In my attempts to read about all of the presidents (except for George W. Bush and Barack Obama, who are too recent for any serious objective looks), I’ve run into problems with the more obscure ones.
The first three are pretty easy. I read Joseph Ellis’ biographies of Washington and Jefferson, along with David McCullough’s masterpiece on John Adams. James Madison, on the other hand, was not a spectacular president, backed into an ill-advised war with Britain that ended in a draw. For Madison, I read James Madison and the Struggle for the Bill of Rights, which is the defining moment for his career, and The War of 1812, Madison’s war. Madison was surprisingly absent from the latter book.
His successor, however, intersected nicely with my midlife academic efforts. I was taking the first of three American history classes and wrote my biographical paper on James Monroe. Conclusion: Monroe is unjustifiably obscure a President and Founding Father and is largely responsible for the White House’s ability to manage foreign policy.
Then we get to a succession of obscure presidents interrupted by the larger-than-life Andrew Jackson. For Jackson, I read Joe Meacham’s American Lion, a brilliant look at probably the most controversial President in US history. Even to this day, his actions reverberate throughout the nation and many of the arguments of his day persist into the twenty-first century.
But his predecessor, John Quincy Adams, and successor, Martin Van Buren, rated only one of those Time-Life books put together by historian Albert Schlesinger. There’s probably more on Adams than I’m looking for, but his presidency was known more for the “corrupt bargain” that launched it than the famous doctrine Adams wrote for his predecessor.

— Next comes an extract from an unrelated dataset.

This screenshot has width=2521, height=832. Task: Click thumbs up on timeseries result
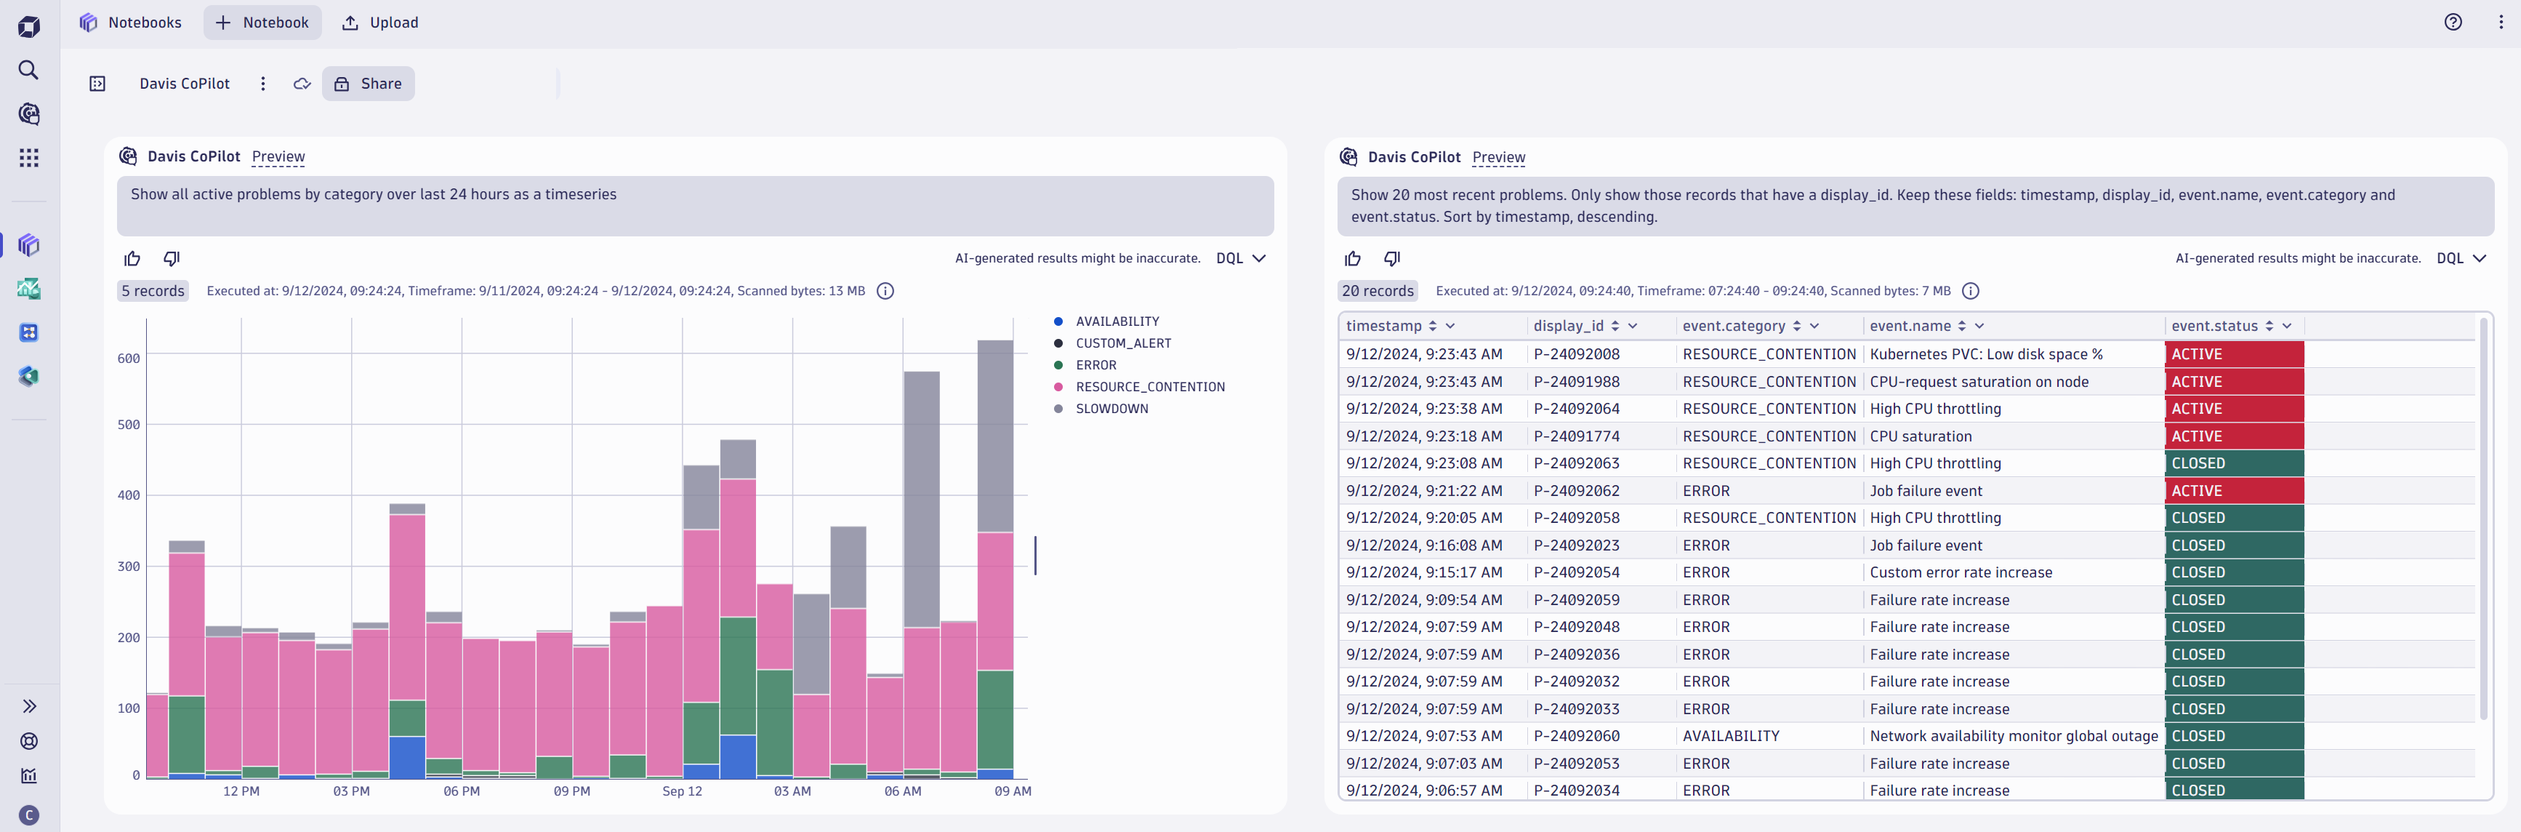pyautogui.click(x=132, y=258)
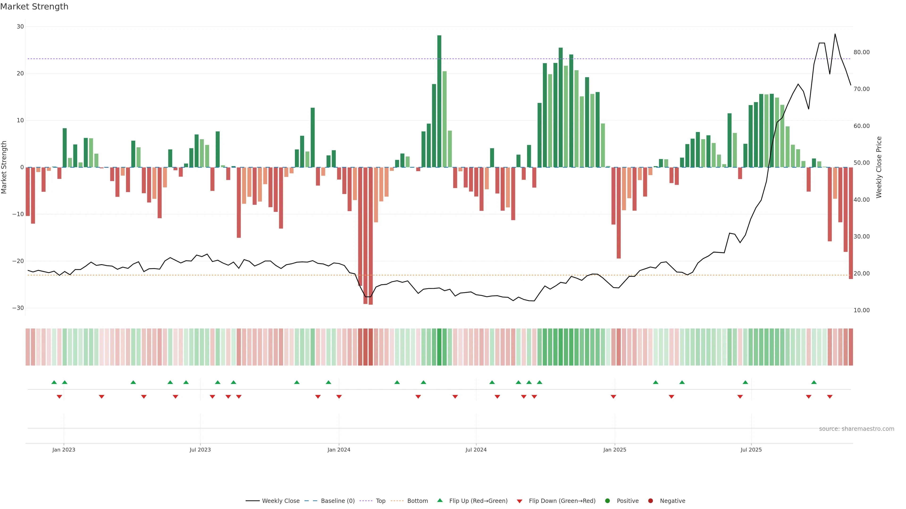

Which brings us to our ninth President, William Henry Harrison. Harrison, the first Whig President, established the precedent of Whigs dying in the Oval Office by shuffling off the mortal coil barely a month into his term. A search on Harrison reveals one book edited by Schlesinger and an out-of-print biography written by a relative of the Harrison family in Cincinnati. The former didn’t hold much promise, good as Schlesinger’s work usually is. The latter had a $95 asking price.
So I wound up buying a children’s book at the local Half Price Books by local author Sue Ann Painter, William Henry Harrison: Father of the West. Here, the real focus of Harrison’s life appears. To say that a man who served about a month would only rate a pamphlet is about right. Painter’s book is 99 pages, not counting the index and glossary.
Like many presidents, Harrison was not defined by his Presidency. Of course, he didn’t live long enough for that to happen. Instead, Harrison was first a rising star in General “Mad Anthony” Wayne’s campaign to tame the Northwest Territory, a force behind the founding of Ohio and Indiana, and a hero in the War of 1812. He later served in Congress and as governor of the Indiana Territory.
But Harrison’s life after the military did not revolve around politics. Harrison was a mover and shaker in a little boom town on the Ohio River called Cincinnati. His fingerprints are all over the city. Harrison founded the village of Cleves, east of the city, and the family farm at North Bend still exists today. The city of Harrison, which straddles the state line as Harrison, Ohio, and West Harrison, Indiana, bears his name. Painter spends most of her time talking about Harrison’s contributions to the city, turning it from a rowdy frontier town that sprang up around Ft. Washington (the site of which overlooks the stretch of I-71 of the same name) to the Queen City of the West and the fastest growing city in America.
By the time Harrison ran for President for the first time in 1836, he had largely retired to his farm. The Whigs, however, wanted a war hero on par with Andrew Jackson. The hero of Tippecanoe fit the bill. Had the fledging party not split their nomination regionally, Harrison might have won. But he tried again in 1840 with his rowdy Log Cabin Campaign.
Interestingly, Harrison was not a hard-scrabble frontiersman. He lived in a lavish plantation on the banks of the Ohio and was born to a wealthy Virginia family. His father, Benjamin Harrison V, signed the Declaration of Independence. His opponent, President Van Buren, was painted as a wealthy dandy. He was, in fact, a middle-class lawyer from upstate New York who had been born to poverty.
Gee, doesn’t that sound like today’s campaigns?
Unfortunately, Harrison had an ambitious agenda that he never could implement. He died a month after taking the oath. His vice president, John Tyler, is more famous for setting the precedent of vice-presidential succession, something not codified into the Constitution until the mid-twentieth century. Tyler, however, was a Whig in name only, and by the end of this term, was trying to get back into the Democratic Party.
Harrison’s biggest accomplishment as President? Telling perennial Presidential bridesmaid Henry Clay “You forget, sir, that I am the President!”